**Work request**
Report how many lines in the entries below contain the string "click", with case counting. Give only the number.

**Entries provided**
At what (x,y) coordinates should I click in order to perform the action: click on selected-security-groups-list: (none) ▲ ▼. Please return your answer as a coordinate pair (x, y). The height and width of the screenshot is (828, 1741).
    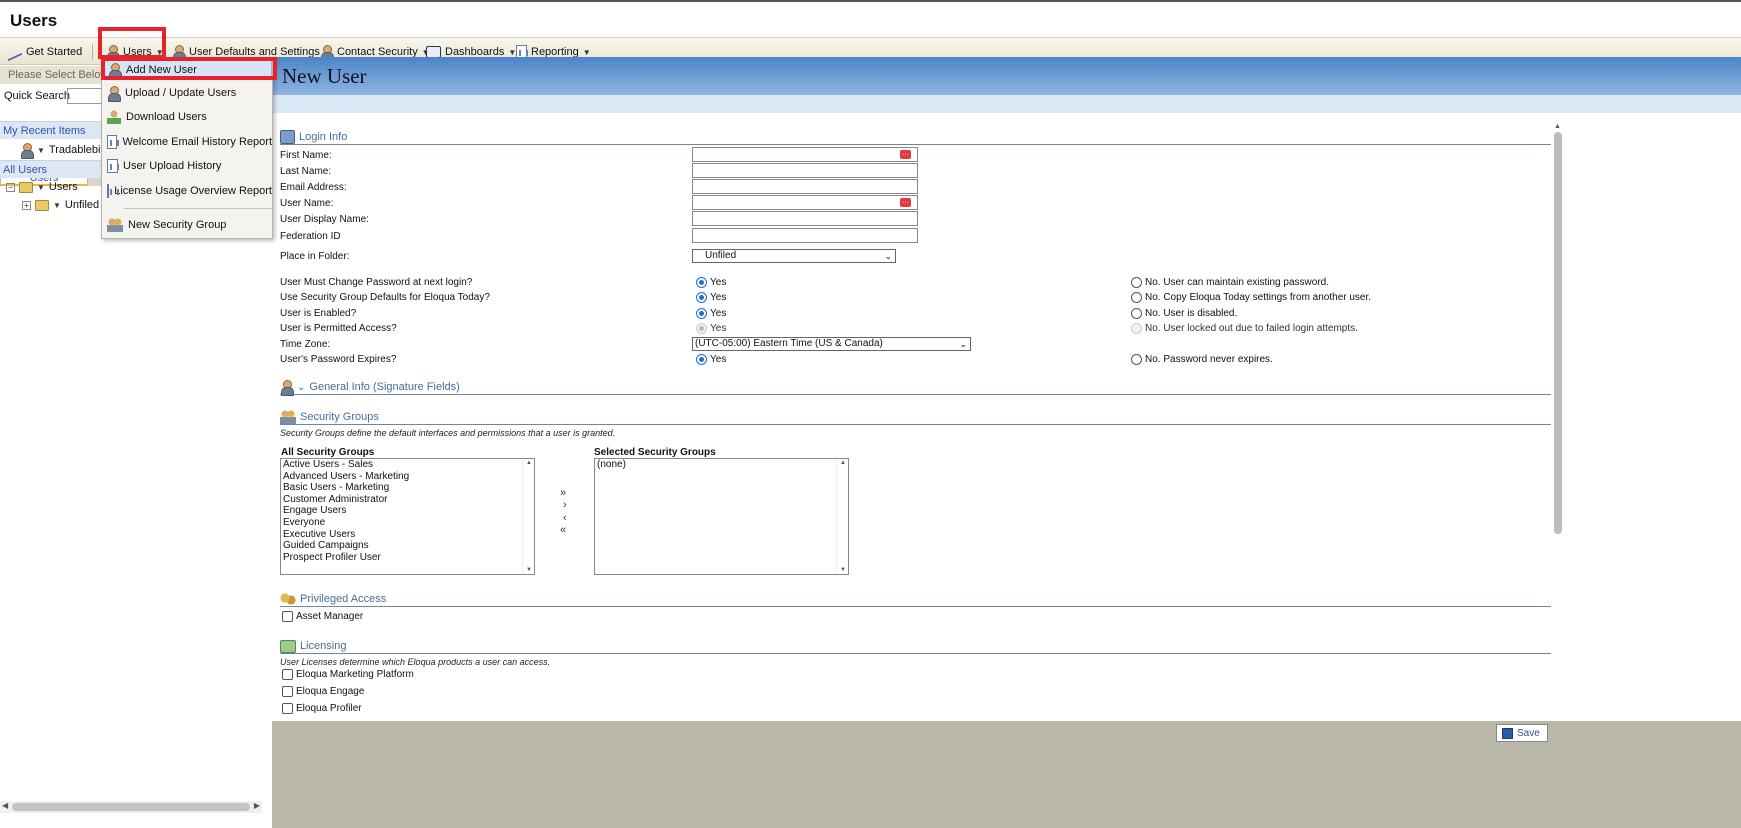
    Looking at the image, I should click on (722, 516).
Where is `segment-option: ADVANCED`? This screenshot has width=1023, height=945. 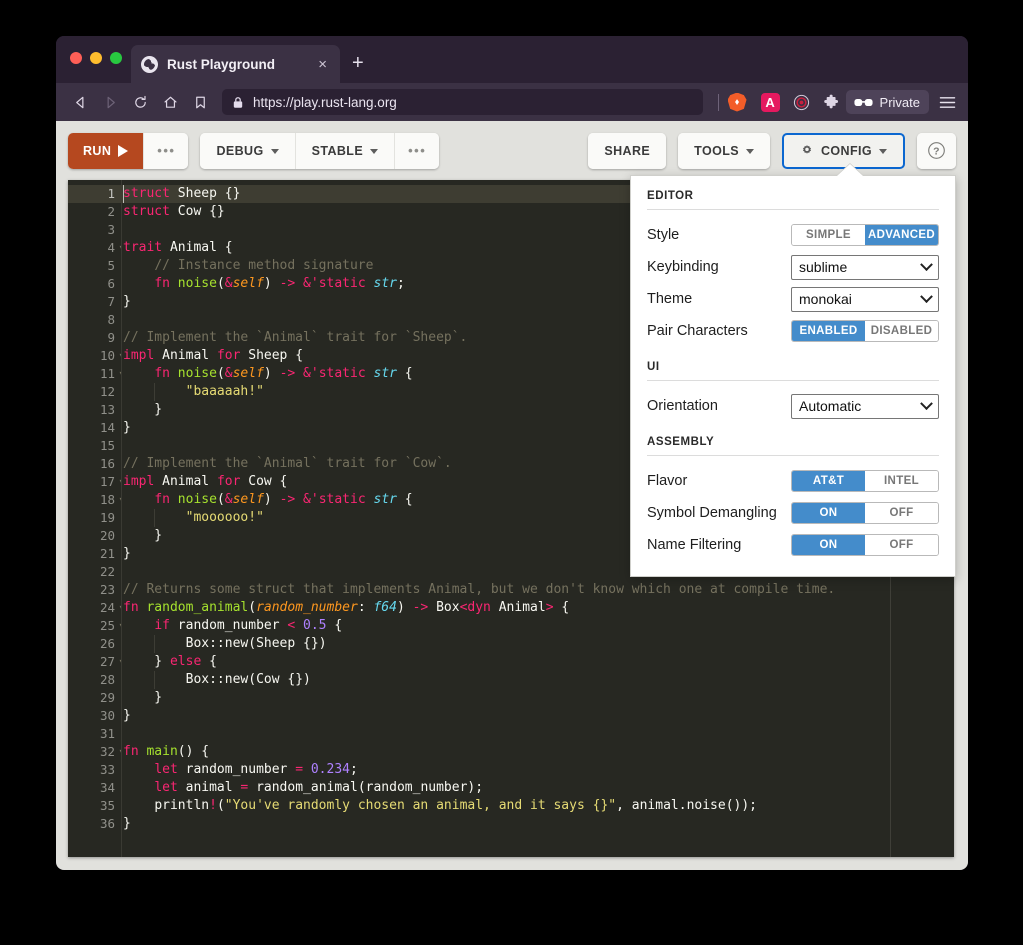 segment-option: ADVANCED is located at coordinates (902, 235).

...

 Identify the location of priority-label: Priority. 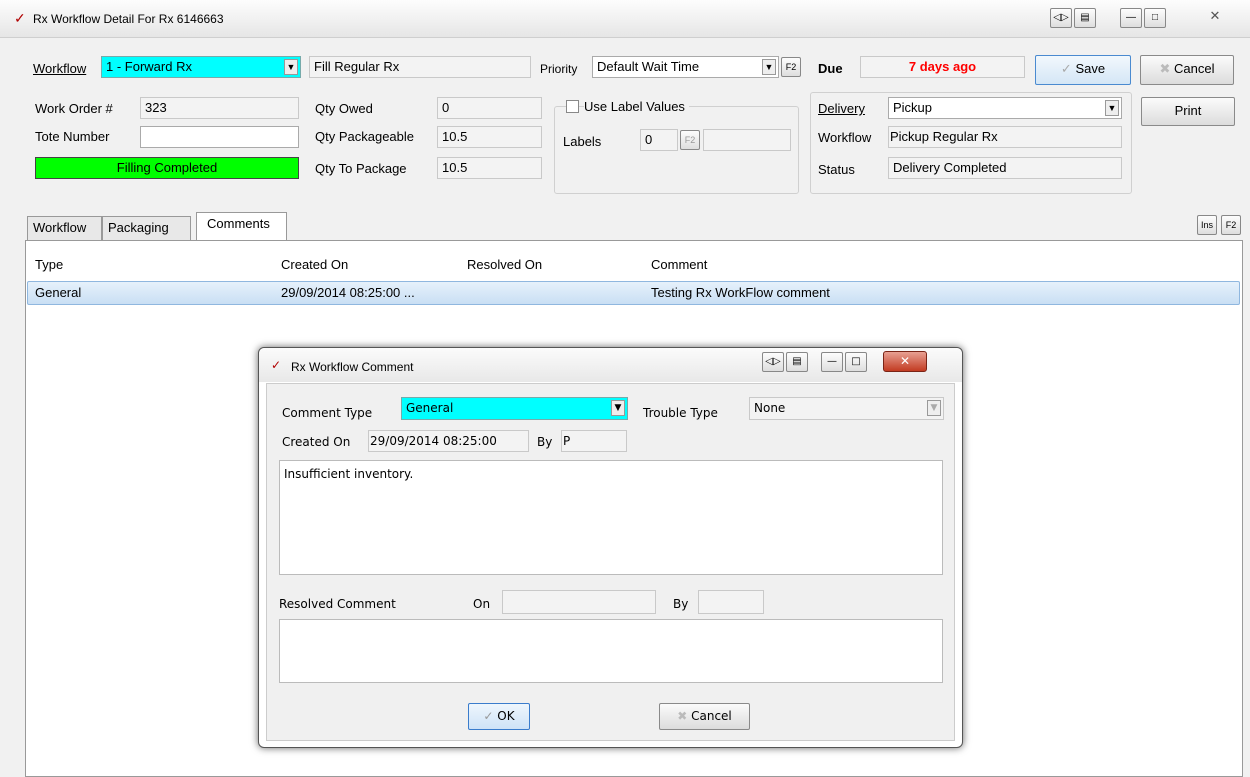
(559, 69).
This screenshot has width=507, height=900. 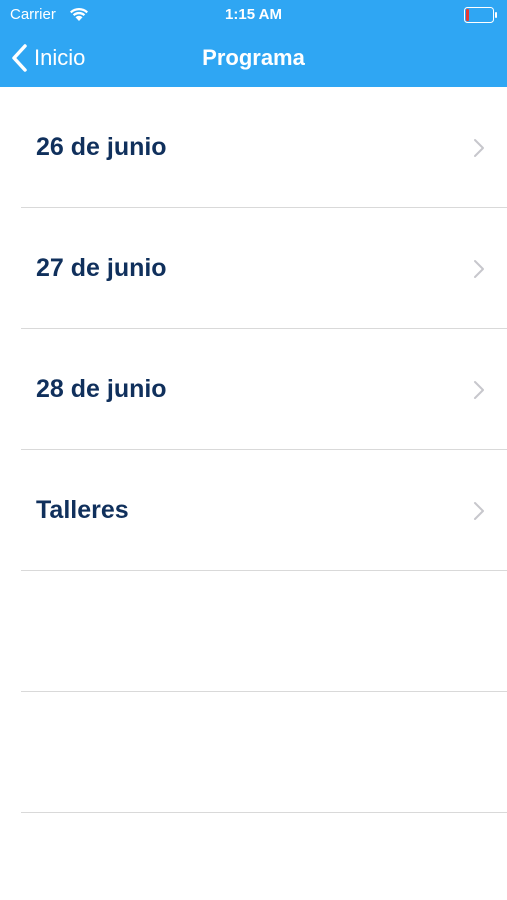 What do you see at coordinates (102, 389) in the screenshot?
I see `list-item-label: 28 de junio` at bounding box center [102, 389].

---

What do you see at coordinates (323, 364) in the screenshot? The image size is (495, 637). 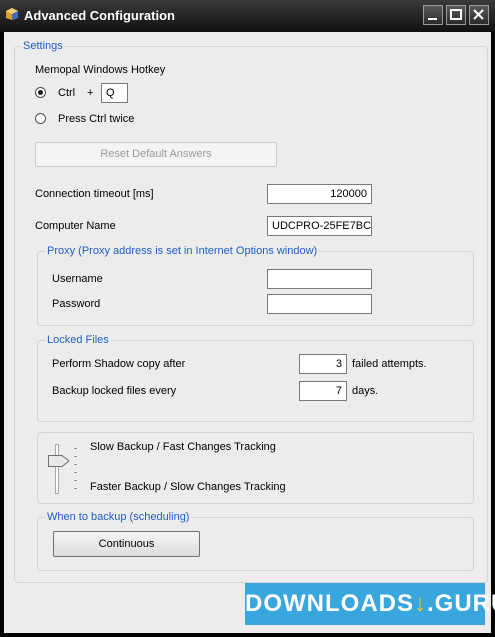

**Result of this exercise**
2